將pMD18T-SBV-N與pFASTbacHTB質粒用限制性內切酶BamⅠ和PstⅠ于37℃進行雙酶切，酶切后分別回收，酶切產物用T4 DNA連接酶16℃連接過夜。將連接產物轉化到Top10感受態(tài)細胞，涂板，倒置平板于37℃恒溫培養(yǎng)箱中過夜培養(yǎng)，挑取形態(tài)良好的單菌落，進行PCR鑒定，陽性菌提取質粒進行雙酶切、測序鑒定。

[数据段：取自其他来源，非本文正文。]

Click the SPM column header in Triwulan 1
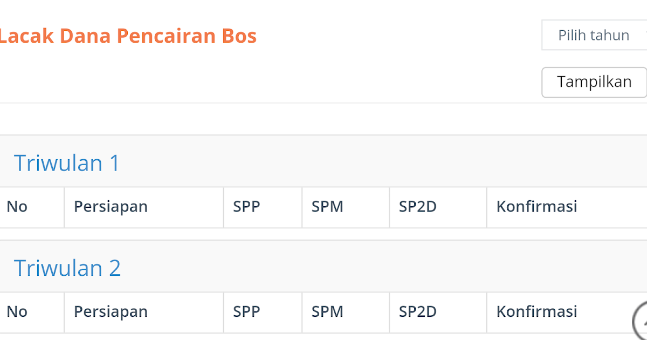This screenshot has width=647, height=340. [x=327, y=207]
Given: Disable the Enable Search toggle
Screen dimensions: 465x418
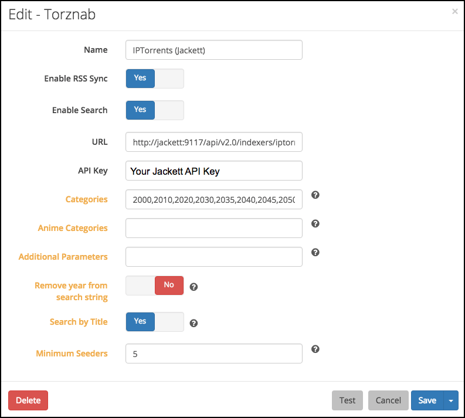Looking at the screenshot, I should 155,110.
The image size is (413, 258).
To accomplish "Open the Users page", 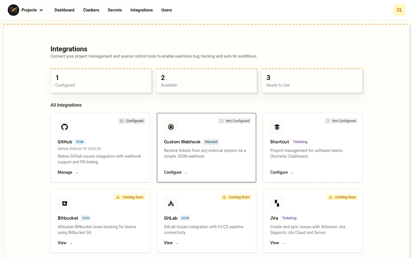I will coord(167,10).
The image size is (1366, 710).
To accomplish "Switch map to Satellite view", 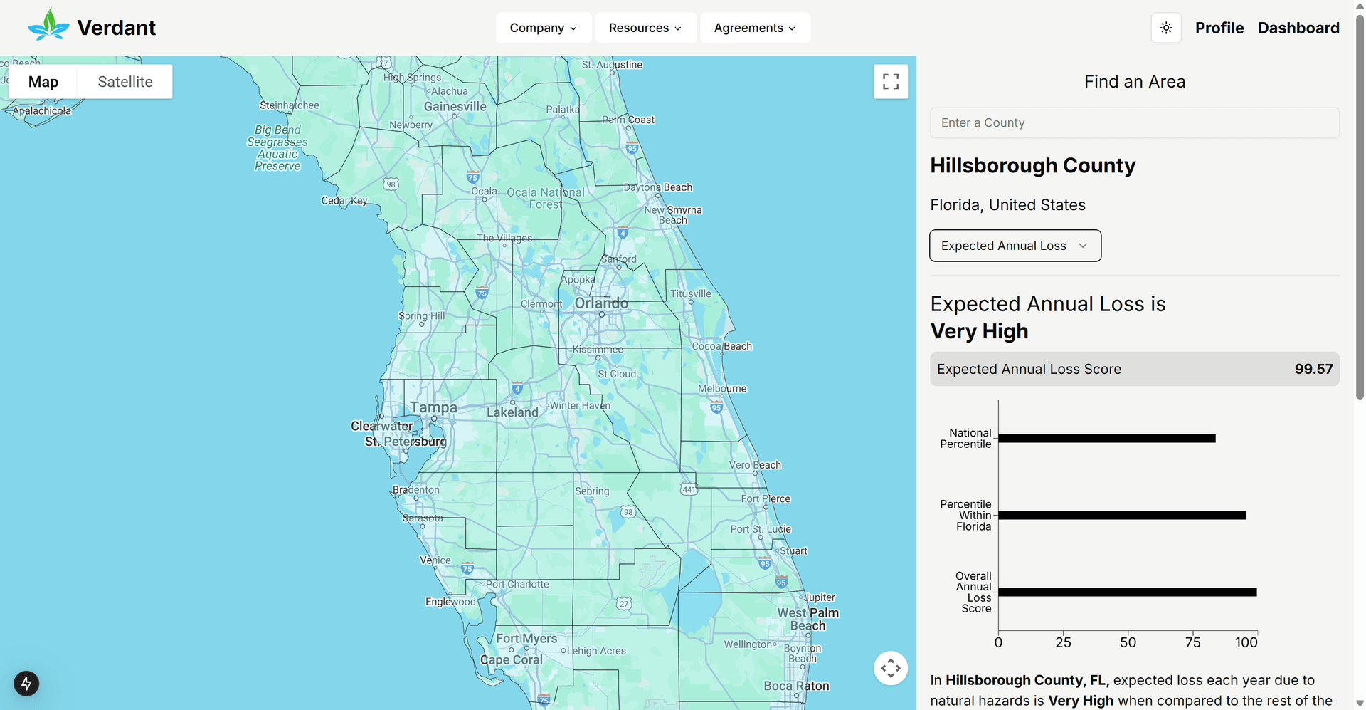I will point(125,82).
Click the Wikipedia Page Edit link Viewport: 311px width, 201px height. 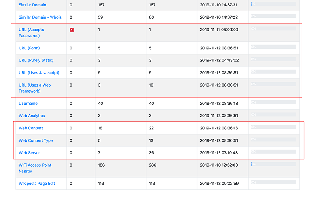pos(37,184)
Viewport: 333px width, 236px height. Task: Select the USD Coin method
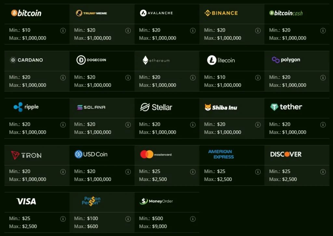point(91,154)
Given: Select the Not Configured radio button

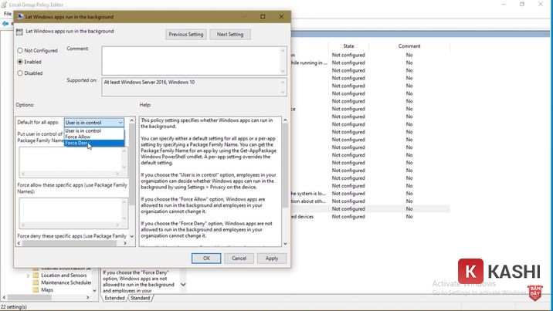Looking at the screenshot, I should coord(20,50).
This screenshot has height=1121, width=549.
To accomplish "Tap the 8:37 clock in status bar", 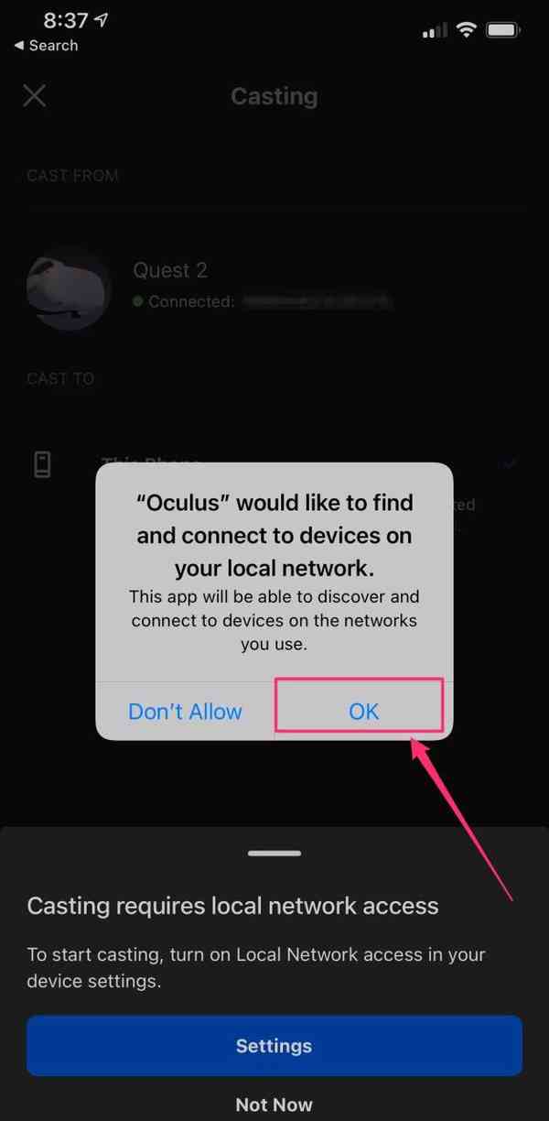I will click(64, 19).
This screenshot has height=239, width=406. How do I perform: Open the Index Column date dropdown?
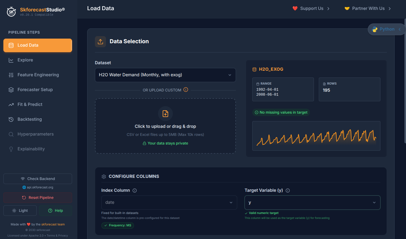tap(169, 203)
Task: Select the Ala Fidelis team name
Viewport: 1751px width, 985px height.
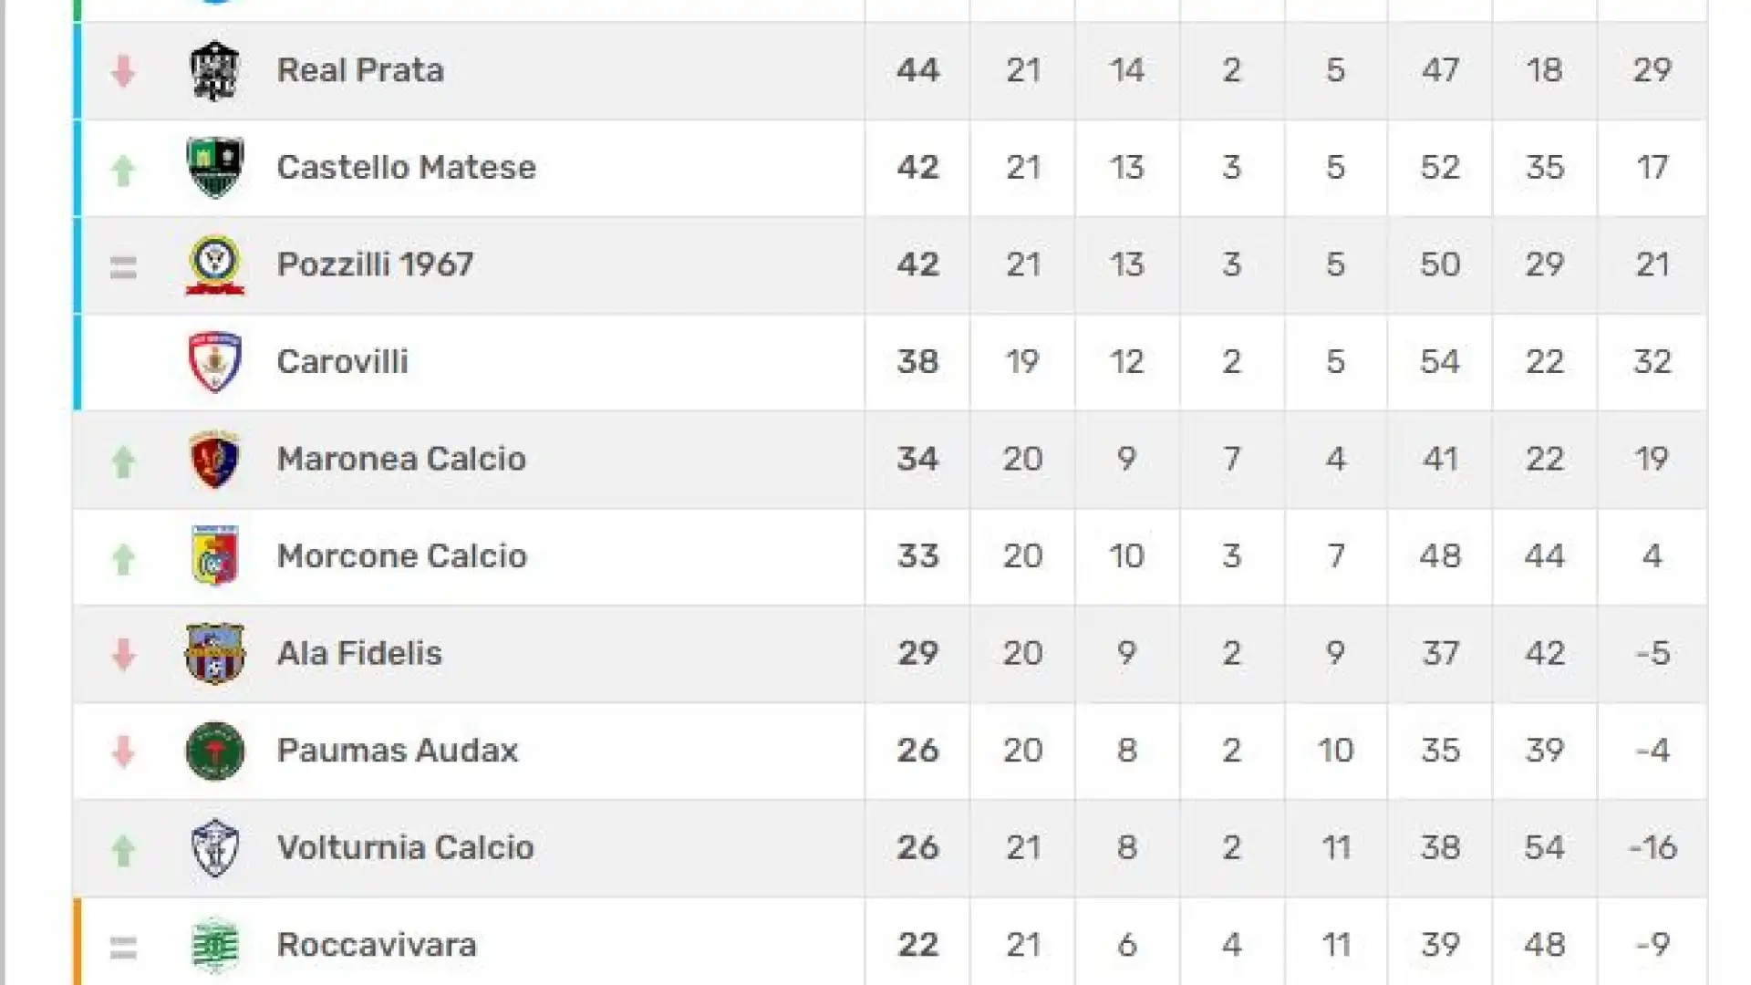Action: click(359, 653)
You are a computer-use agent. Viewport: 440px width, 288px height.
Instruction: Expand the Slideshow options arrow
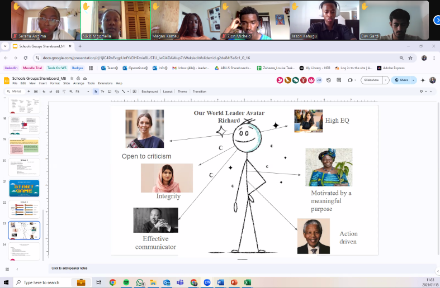coord(386,80)
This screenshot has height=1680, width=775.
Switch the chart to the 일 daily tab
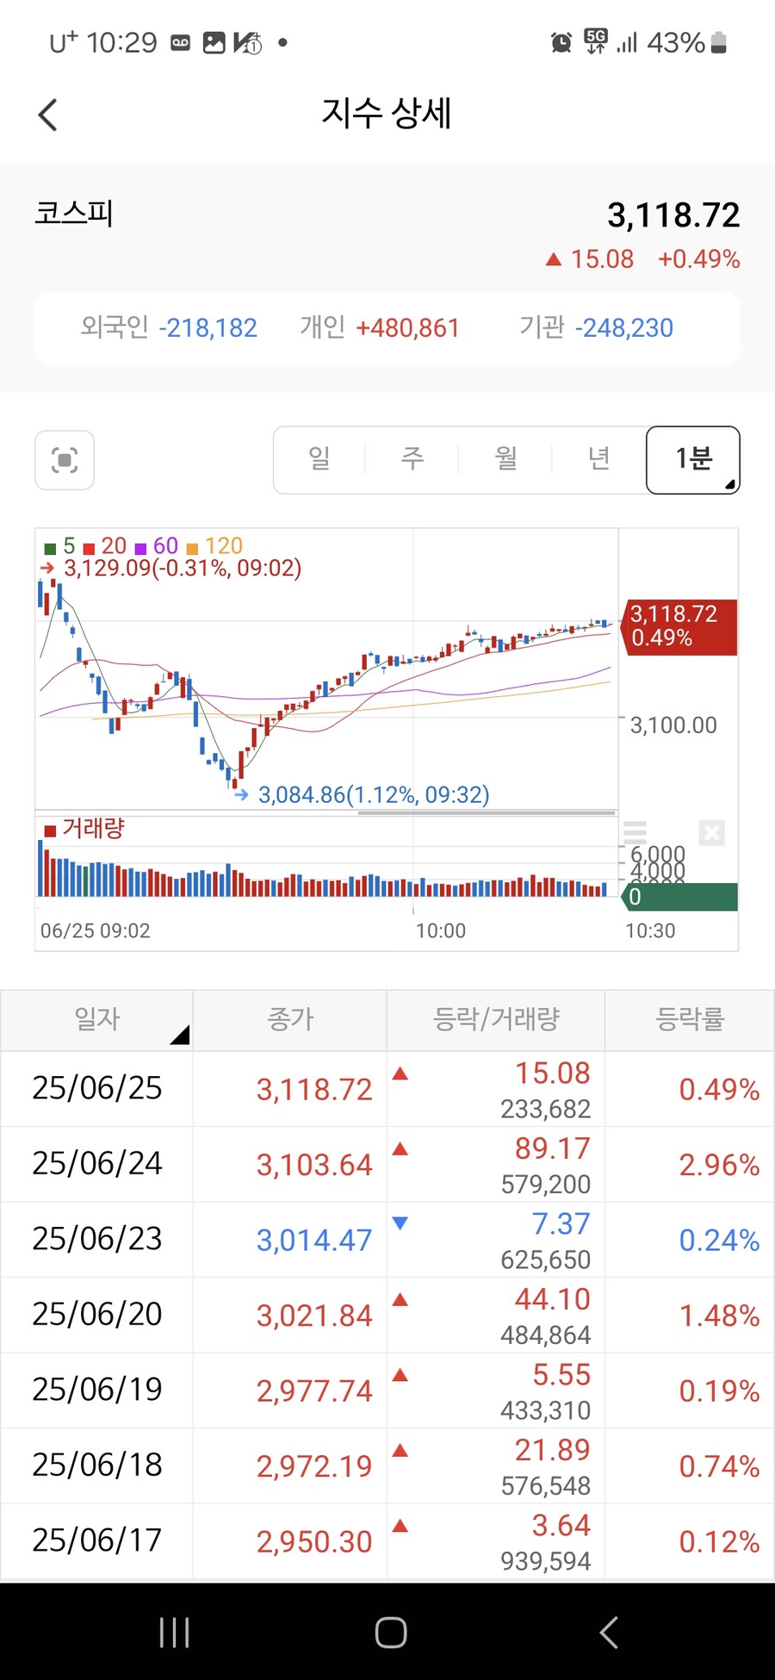(319, 459)
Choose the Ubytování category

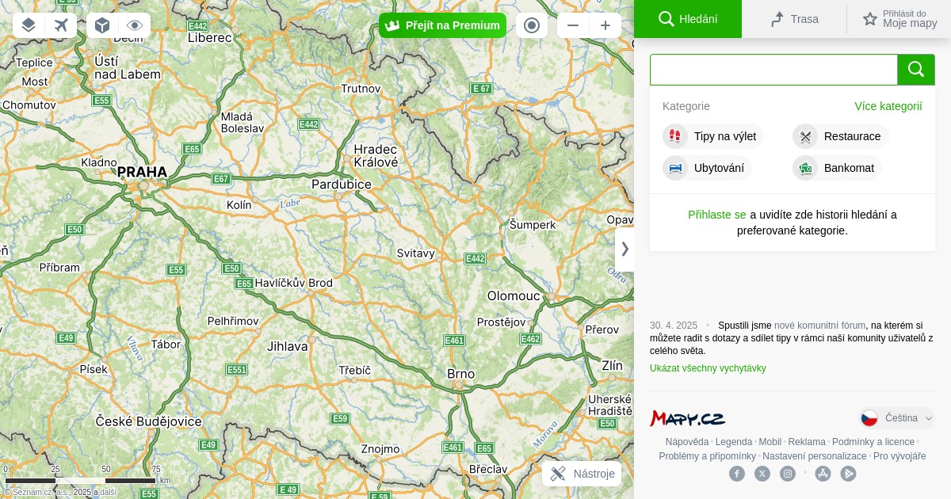[707, 168]
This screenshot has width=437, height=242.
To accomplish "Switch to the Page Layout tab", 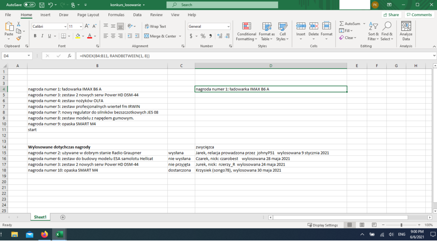I will point(88,15).
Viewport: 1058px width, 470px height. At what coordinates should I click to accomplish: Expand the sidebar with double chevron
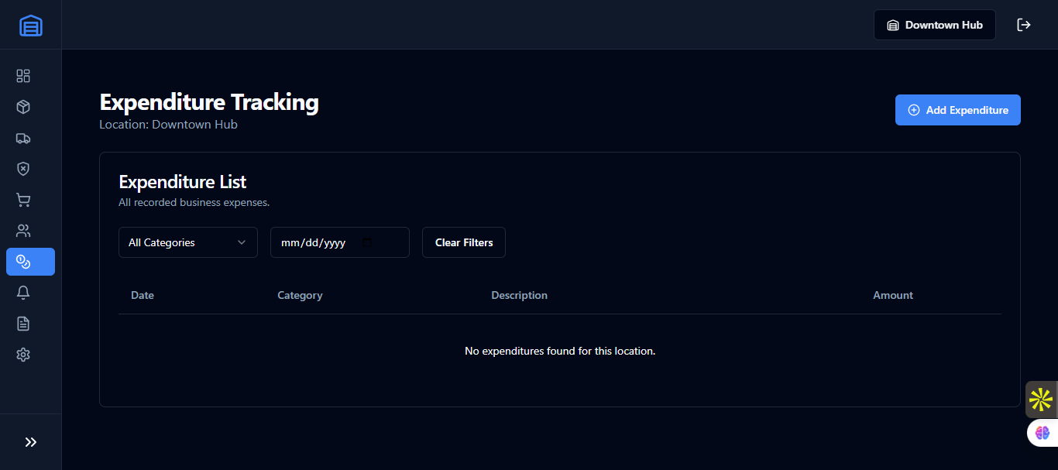[31, 442]
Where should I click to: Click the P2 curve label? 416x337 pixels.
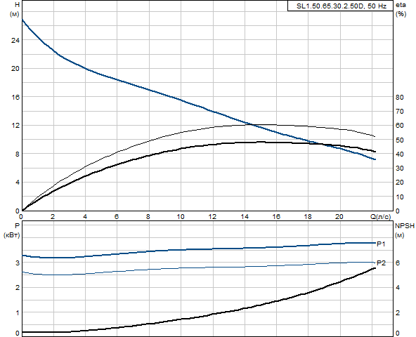381,263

1.8重組穿梭質粒Bacmid-SBV-N的構建與鑒定

重組供體質粒pFastBacHTB-SBV-N轉化DH10Bac E.coli 感受態(tài)細胞，涂布于含卡那霉素（Kan）、四環(huán)素（Tet）、慶大霉素（Gen）的LB平板上，37℃恒溫培養(yǎng)箱中倒置培養(yǎng)48 h，挑取形態(tài)良好的單菌落，用SBVF/ SBVR引物與M13引物進行PCR鑒定。

1.9重組穿梭質粒在昆蟲細胞中的表達

參照 Invitrogen Bac-to-Bac Baculovirus ExpressionSystem使用說明手冊進行轉染，將重組穿梭質粒Bacmid-SBV-N和Bacmid-GFP在脂質體介導下轉染對數期生長的Sf9昆蟲細胞，其中Bacmid-GFP轉染作為陽性對照。28℃細胞培養(yǎng)箱中培養(yǎng)，每隔24 h觀察一次細胞的生長情況，根據細胞生長情況于96～120 h左右收集細胞和培養(yǎng)液，反復凍融3次，3 000 r/min離心10 min，上清液即為重組桿狀病毒液。經傳代得到第二代病毒，用于Western blot分析，結果為陽性時可以將其分裝，凍存作種毒。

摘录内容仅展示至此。